=== AIM ===
Give back, word for word, everything in the rows below from the line containing "Where should I click to: Click" down to the last row.

-- start INPUT DATA --

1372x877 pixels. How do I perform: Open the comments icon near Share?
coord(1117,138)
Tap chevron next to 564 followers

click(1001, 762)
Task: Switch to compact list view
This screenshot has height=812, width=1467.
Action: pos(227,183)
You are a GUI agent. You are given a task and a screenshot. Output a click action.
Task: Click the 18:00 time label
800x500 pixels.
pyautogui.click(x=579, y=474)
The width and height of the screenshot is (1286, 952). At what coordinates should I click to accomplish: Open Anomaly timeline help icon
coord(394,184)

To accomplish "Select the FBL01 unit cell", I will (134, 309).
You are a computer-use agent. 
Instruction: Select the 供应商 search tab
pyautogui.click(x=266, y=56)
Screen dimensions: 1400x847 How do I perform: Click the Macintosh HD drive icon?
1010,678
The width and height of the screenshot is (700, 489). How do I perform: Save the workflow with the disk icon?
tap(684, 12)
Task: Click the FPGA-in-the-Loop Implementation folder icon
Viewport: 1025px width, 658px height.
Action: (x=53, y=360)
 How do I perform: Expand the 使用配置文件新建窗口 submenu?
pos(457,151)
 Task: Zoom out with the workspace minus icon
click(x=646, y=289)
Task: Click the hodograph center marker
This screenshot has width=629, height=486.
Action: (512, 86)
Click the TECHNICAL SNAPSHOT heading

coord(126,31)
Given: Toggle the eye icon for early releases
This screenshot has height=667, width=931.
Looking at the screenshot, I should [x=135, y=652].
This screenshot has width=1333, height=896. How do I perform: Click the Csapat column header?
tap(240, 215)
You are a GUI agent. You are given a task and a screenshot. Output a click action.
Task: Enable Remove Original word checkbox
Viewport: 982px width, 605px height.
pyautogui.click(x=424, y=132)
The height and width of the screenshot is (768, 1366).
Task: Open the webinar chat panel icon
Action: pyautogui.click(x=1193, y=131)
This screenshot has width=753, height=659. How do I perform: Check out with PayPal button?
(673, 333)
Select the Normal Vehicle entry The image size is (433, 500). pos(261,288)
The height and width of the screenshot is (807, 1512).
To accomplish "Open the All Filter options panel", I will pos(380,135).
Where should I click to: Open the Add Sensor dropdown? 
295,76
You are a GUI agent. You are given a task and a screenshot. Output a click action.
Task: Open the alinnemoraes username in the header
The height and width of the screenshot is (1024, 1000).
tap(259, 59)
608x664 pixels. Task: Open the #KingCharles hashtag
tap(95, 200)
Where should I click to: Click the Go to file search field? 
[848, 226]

-- end INPUT DATA --

=== THE RESULT ===
Where should I click to: Click the Go to file search field? 
[848, 226]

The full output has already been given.